There’s a story about me and Holly. It’s a sad story, but it’s part of my history.

I lost Holly when she was thirteen and a half years old. At the time I was in the hospital, and my brother had taken her to his house in the country until I came home. Holly was my motivation for wanting to get well. Tragically, she died on her first night away from home. I wasn’t with her; I couldn’t even say goodbye to her. She took a large piece of my heart with her.

Before my accident, I’d planned to write The Collie Connection in which my heroine lost her beloved collie only weeks before her wedding. A few months after I came home, I was finally ready to begin a new book. But how could I write about losing Halley (Holly)? I didn’t think I could. One day, however, I changed my mind. I decided to write The Collie Connection and let Holly live in its pages.

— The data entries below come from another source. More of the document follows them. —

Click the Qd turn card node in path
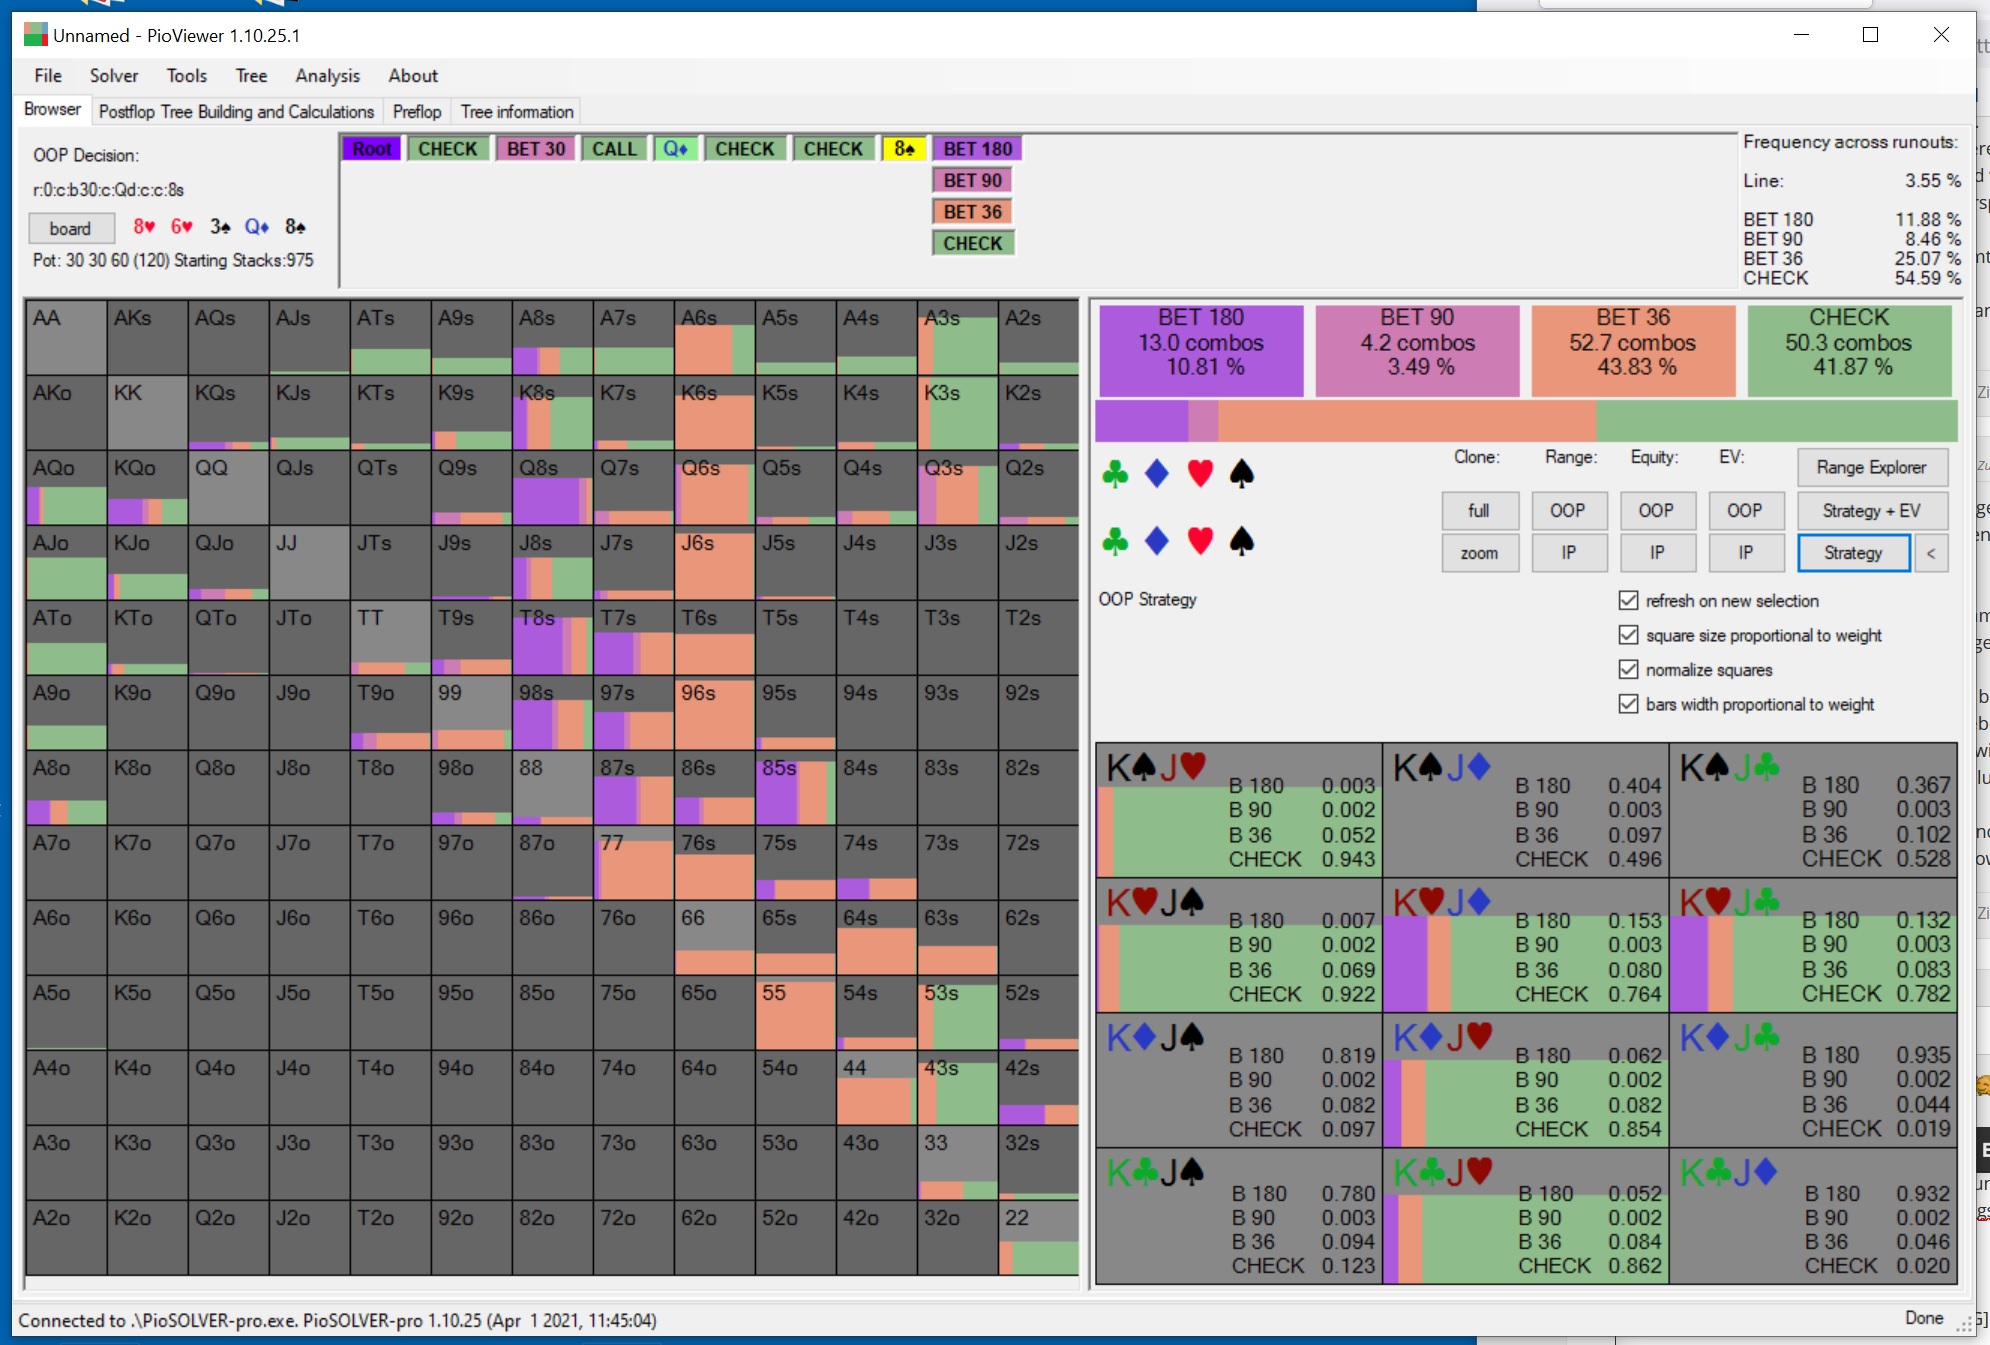 (676, 149)

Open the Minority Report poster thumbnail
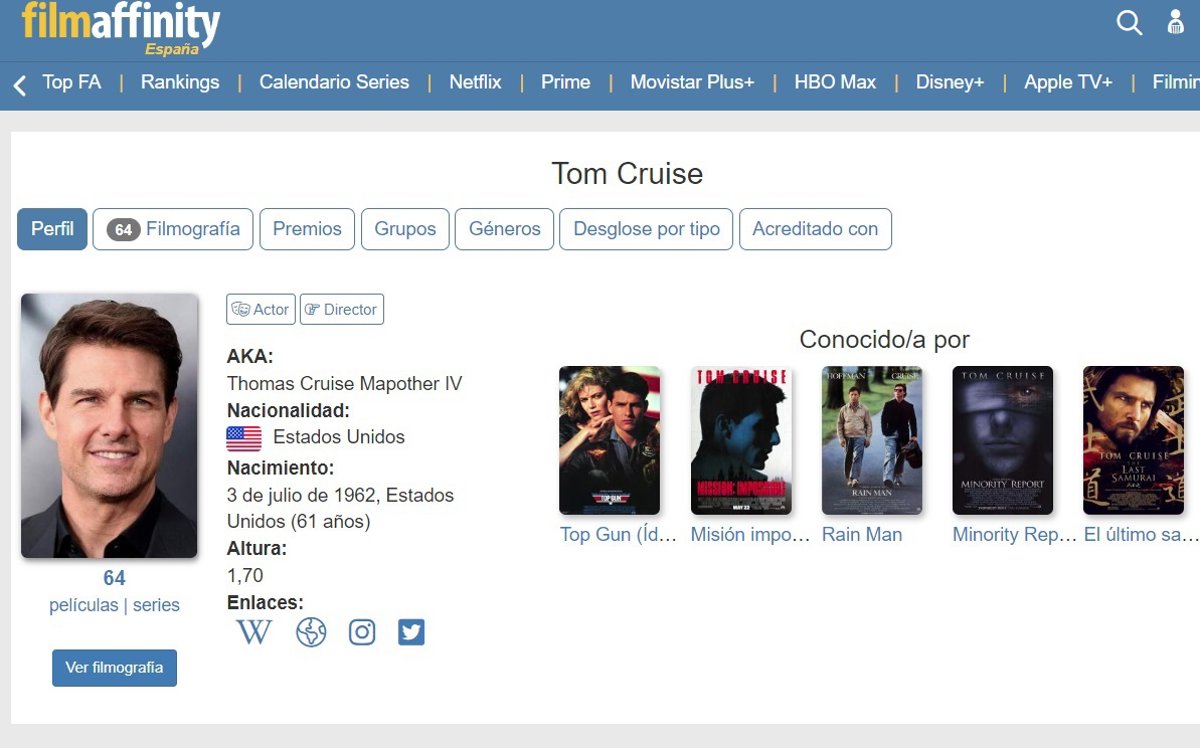point(1002,440)

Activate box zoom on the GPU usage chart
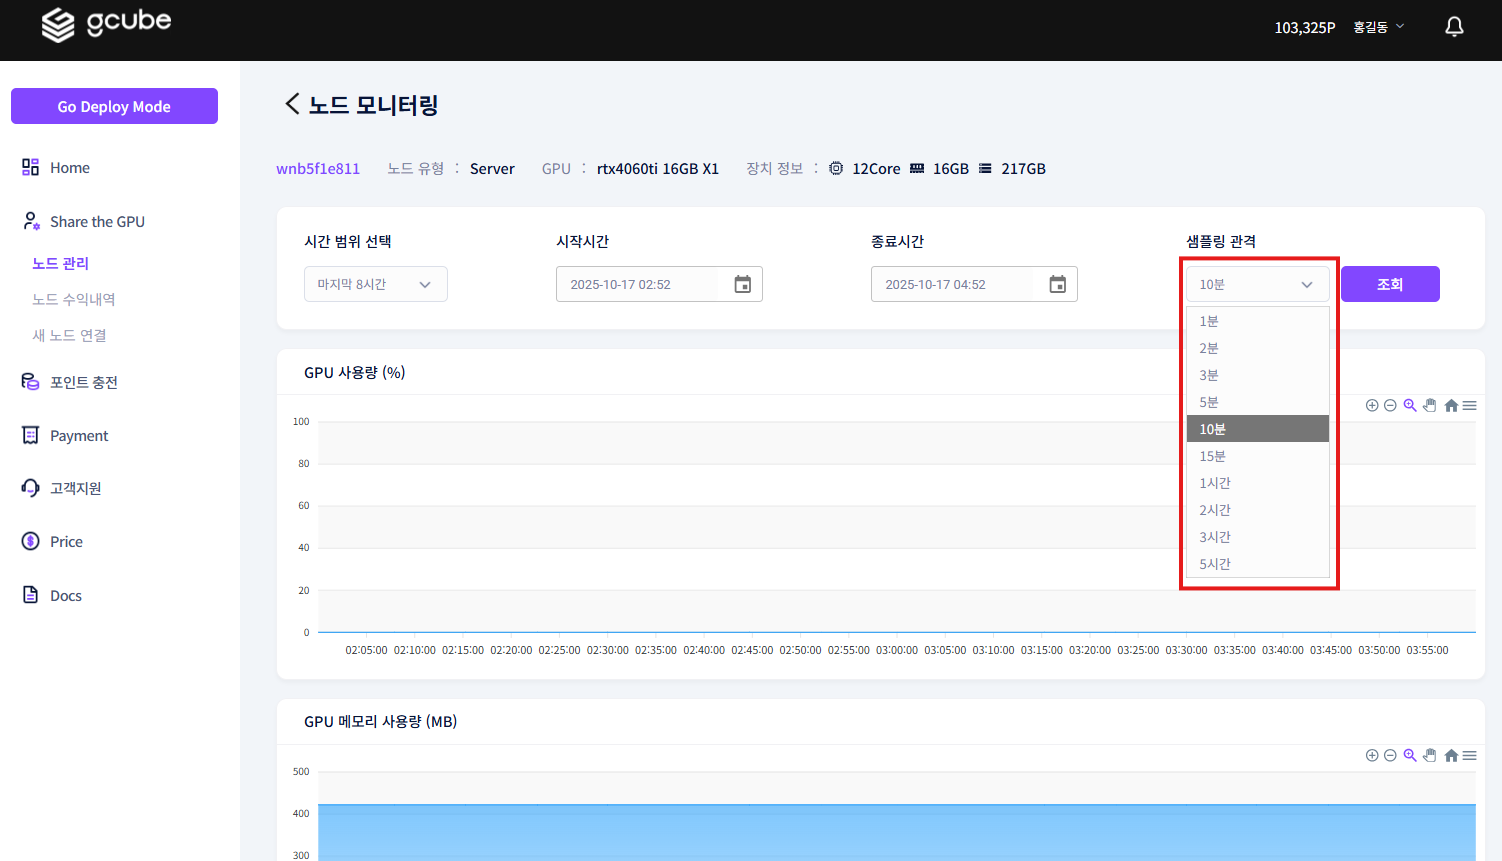click(x=1410, y=405)
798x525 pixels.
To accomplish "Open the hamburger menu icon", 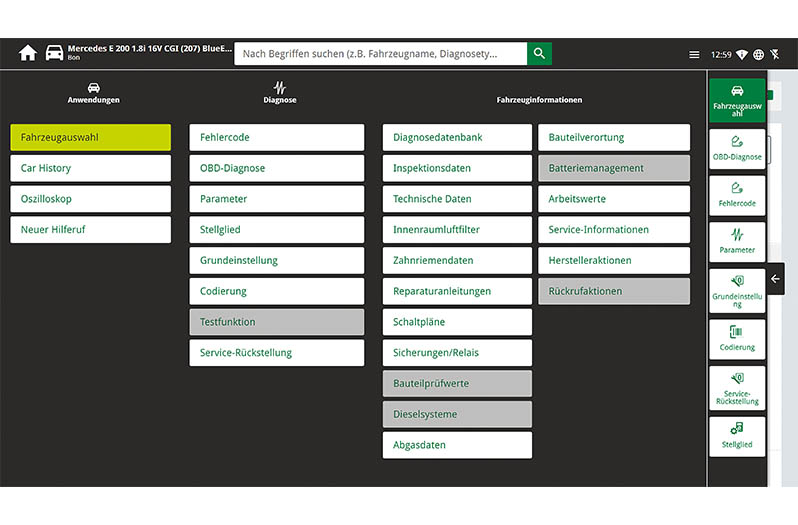I will point(694,55).
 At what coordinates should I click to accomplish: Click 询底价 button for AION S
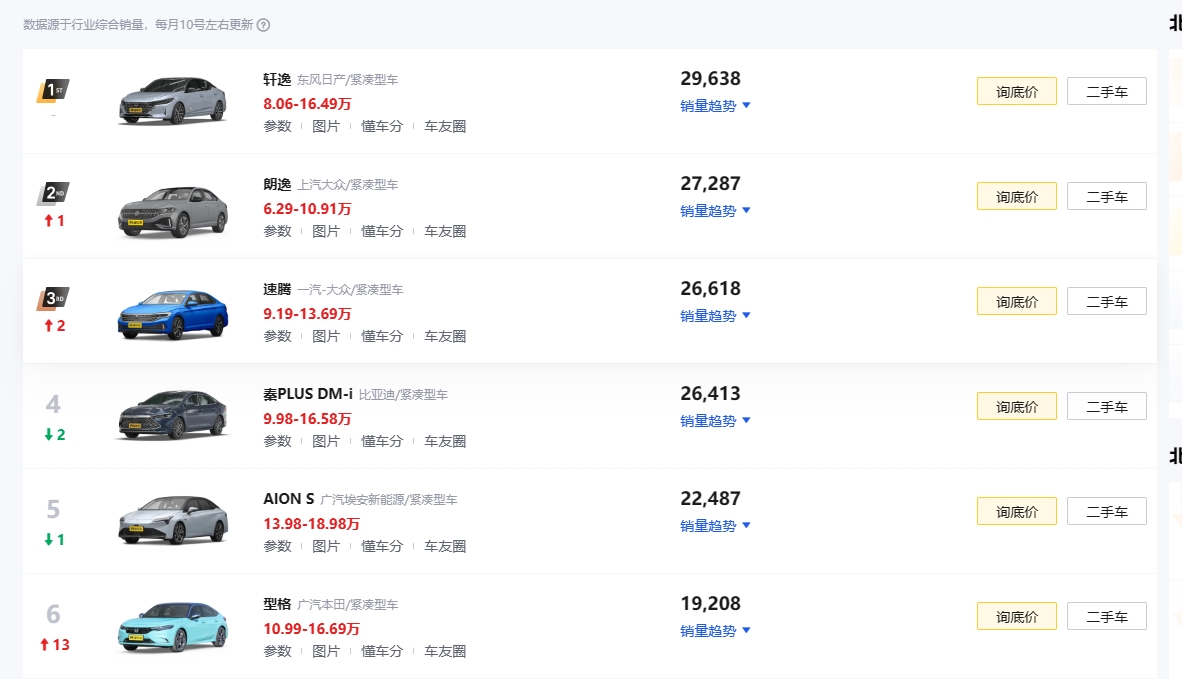(1016, 512)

Some months later, I was surprised and happy to learn that Holly’s book had won my publisher’s Golden Wings Award for overall excellence in its genre.

In a sense, having a dog in a book is a little like being responsible for one in life. Having introduced a canine character, you can’t simply forget about her—or use her only whenever the plot needs a dog. If your protagonist comes home in a downpour and goes out again on some mystery-related errand without tending to the needs of her dog, I guarantee you’ll hear from outraged readers.

My fictitious dogs may be in danger, but I never let them die. I cried over too many dog stories to do.

The room in which I write today is filled with pictures of collies. There are photographs of all my collies; old time prints and cards; and prints by my favorite animal artist, Cindy Alvarado.
I’d like to say that Kinder lies at my feet while I write, Albert Payson Terhune style, but she has her own diversions. Sometimes, when I’ve been at the computer too long, Kinder brings one of her toys or a Frisbee or a ball and drops it near my chair. It’s a not-so-subtle hint, and it always works. I stop what I’m doing and play with her.

So I write my books and enjoy my collie’s company, and the seasons go by, a little too fast these days.

This isn’t quite the life I envisioned for myself when I was a teenager reading stories about dogs and dreaming about owning a show collie, but it’s a very satisfactory life and the only one I want.